_What you will do_
Copy verbatim the entries from the line containing "This screenshot has height=619, width=992." through the line containing "point(1332,48)", both included.

■ ■ ■ ■

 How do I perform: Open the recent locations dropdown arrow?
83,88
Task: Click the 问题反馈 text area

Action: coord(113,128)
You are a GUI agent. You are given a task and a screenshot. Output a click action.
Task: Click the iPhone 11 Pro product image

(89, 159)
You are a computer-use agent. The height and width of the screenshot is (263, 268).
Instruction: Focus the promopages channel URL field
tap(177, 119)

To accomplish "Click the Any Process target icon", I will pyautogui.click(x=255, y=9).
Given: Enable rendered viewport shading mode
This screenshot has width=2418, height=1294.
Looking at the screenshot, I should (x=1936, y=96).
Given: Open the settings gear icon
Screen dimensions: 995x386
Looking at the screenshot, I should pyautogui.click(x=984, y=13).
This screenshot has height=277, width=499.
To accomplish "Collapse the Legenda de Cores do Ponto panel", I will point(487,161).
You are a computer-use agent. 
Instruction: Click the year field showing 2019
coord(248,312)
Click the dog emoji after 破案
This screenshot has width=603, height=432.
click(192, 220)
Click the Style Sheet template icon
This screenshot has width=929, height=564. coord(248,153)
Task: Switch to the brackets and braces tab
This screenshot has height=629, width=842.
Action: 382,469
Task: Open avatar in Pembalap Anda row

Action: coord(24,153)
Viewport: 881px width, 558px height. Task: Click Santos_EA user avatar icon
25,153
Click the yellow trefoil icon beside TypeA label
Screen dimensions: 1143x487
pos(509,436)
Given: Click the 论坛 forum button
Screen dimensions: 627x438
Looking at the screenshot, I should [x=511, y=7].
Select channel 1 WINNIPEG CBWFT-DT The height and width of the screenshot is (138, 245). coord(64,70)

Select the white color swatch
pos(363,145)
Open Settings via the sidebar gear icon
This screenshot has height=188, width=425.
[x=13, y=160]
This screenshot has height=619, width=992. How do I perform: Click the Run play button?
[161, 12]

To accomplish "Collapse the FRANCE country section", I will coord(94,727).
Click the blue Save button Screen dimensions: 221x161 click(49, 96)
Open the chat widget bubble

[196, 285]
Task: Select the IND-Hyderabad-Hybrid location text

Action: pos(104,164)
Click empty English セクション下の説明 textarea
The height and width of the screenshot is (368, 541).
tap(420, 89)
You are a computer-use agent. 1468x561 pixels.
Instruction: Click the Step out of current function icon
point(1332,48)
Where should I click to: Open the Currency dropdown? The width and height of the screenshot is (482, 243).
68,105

■ ■ ■ ■

_Solution to this problem_
This screenshot has height=619, width=992. How do I perform: Click the Run play button?
[161, 12]

To accomplish "Collapse the FRANCE country section", I will coord(94,727).
Click the blue Save button Screen dimensions: 221x161 click(49, 96)
Open the chat widget bubble

[196, 285]
Task: Select the IND-Hyderabad-Hybrid location text

Action: pos(104,164)
Click empty English セクション下の説明 textarea
The height and width of the screenshot is (368, 541).
tap(420, 89)
You are a computer-use agent. 1468x561 pixels.
Instruction: Click the Step out of current function icon
point(1332,48)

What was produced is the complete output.